Kurzer Rückblick: Anfangs Jahr kursierte die Liste «Shitty Architecture Men» im Internet. Auf der versammelten Gerüchteküche fanden sich die Namen dreier Professoren des ETH-Architekturdepartements. Wenig später übergabdie Abteilung für Chancengleichheit Vorwürfe gegen einen der drei der ETH-Leitung. Das Stadtmagazin Tsüri machte den Fall erstmals publik. Die ETH begann eine Voruntersuchung. Viel Zeit verstrich und nichts drang nach aussen. Mitte September dann leitete die ETH ein Disziplinarverfahren ein und stellte den Professor frei. Im Oktober berichtete die Wochenzeitung von «Machokultur auf dem Hönggerberg» und swiss-architects legte nach. Seither verstrich weiter Zeit und nichts drang nach aussen. Angeblich könnte der Fall Ende Monat entschieden werden. Wie die Republik berichtete, steht eventuell die erste Kündigung in der 163-jährigen ETH-Geschichte bevor. Das Entlassungsverfahren einer ETH-Astronomieprofessorin läuft bereits. Ein solches könnte auch im Falle des Architekturprofessors beginnen. Bis zum Entscheid gilt die Unschuldsvermutung.
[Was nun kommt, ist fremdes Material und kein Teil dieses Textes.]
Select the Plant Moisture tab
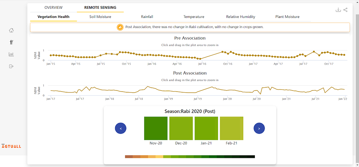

Nun wird auch der SIA aktiv: Heute versendet er einen offenen Brief an den Vorsteher des Architekturdepartements Philip Ursprung und an den Noch-Präsidenten Lino Guzzella. Der Verband sei «in Sorge um das Ansehen unserer Alma Mater» und vermutlich sei der Fall «nur die Spitze eines Eisbergs». Der SIA fordert darum «Transparenz» in Form eines «von einer unabhängigen Stelle erstellten, öffentlich zugänglichen Berichts» zu den Themen «Machtmissbrauch und sexuelle Belästigung». Es bräuchte Anlaufstellen, klare Prozesse und «konsequentes Handeln». Schliesslich fordert der Verband «die Erhöhung der Anzahl Professorinnen am Departement für Architektur», was zum «gleichberechtigten Miteinander» beitrüge. Für all das bietet er Unterstützung an durch sein Kompetenzzentrum «Frau und SIA».
Und was macht Hochparterre? Forschung und Lehre im 21. Jahrhundert heisst nicht bloss HighTech, sondern auch eine faire, offene und transparente Lernumgebung. Von dieser scheint die ETH so weit entfernt wie von modernem Krisenmanagement und entsprechender Kommunikation. Compliance-Papiere reichen nicht, es braucht nun Taten. Wir wollen unseren Beitrag leisten im nötigen Diskurs und stecken mitten in einer kollektiven Recherche zu den Themen Machtmissbrauch, Respektlosigkeit, Mobbing-Unkultur und sexuelle Belästigung – an der ETH, an anderen Fachhochschulen und in der Schweizer Architekturszene. Wir sind spät dran, aber wir sind dran.